Task goal: Print every one of the rows below unchanged, line for line.

Dataset records:
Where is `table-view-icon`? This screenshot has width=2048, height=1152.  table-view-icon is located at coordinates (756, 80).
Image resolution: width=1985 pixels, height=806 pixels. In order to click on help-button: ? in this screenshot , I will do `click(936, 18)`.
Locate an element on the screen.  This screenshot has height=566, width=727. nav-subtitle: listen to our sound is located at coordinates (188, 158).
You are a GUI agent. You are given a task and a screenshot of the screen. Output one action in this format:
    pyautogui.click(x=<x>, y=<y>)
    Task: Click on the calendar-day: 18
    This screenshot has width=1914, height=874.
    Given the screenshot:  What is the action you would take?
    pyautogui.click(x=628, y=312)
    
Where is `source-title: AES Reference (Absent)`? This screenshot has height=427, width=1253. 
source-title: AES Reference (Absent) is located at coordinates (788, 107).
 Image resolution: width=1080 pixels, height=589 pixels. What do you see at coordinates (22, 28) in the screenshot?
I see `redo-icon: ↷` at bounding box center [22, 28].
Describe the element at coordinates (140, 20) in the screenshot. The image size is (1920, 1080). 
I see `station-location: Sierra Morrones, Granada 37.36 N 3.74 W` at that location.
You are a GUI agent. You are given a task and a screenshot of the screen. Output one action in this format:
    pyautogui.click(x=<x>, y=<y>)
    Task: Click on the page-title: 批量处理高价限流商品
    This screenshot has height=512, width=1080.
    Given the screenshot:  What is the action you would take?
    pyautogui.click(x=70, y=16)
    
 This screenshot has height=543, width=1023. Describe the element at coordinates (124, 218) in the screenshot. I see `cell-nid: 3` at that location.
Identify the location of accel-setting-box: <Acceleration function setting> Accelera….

Completed exercise:
Where is `table-view-icon`? This screenshot has width=2048, height=1152.  table-view-icon is located at coordinates (756, 80).
Image resolution: width=1985 pixels, height=806 pixels. In order to click on help-button: ? in this screenshot , I will do `click(936, 18)`.
Locate an element on the screen.  This screenshot has height=566, width=727. nav-subtitle: listen to our sound is located at coordinates (188, 158).
You are a GUI agent. You are given a task and a screenshot of the screen. Output one action in this format:
    pyautogui.click(x=<x>, y=<y>)
    Task: Click on the calendar-day: 18
    This screenshot has width=1914, height=874.
    Given the screenshot:  What is the action you would take?
    pyautogui.click(x=628, y=312)
    
Where is `source-title: AES Reference (Absent)`? This screenshot has height=427, width=1253. 
source-title: AES Reference (Absent) is located at coordinates (788, 107).
 Image resolution: width=1080 pixels, height=589 pixels. What do you see at coordinates (22, 28) in the screenshot?
I see `redo-icon: ↷` at bounding box center [22, 28].
Describe the element at coordinates (140, 20) in the screenshot. The image size is (1920, 1080). 
I see `station-location: Sierra Morrones, Granada 37.36 N 3.74 W` at that location.
You are a GUI agent. You are given a task and a screenshot of the screen. Output one action in this format:
    pyautogui.click(x=<x>, y=<y>)
    Task: Click on the page-title: 批量处理高价限流商品
    This screenshot has height=512, width=1080.
    Given the screenshot:  What is the action you would take?
    pyautogui.click(x=70, y=16)
    
 This screenshot has height=543, width=1023. Describe the element at coordinates (124, 218) in the screenshot. I see `cell-nid: 3` at that location.
Identify the location of accel-setting-box: <Acceleration function setting> Accelera….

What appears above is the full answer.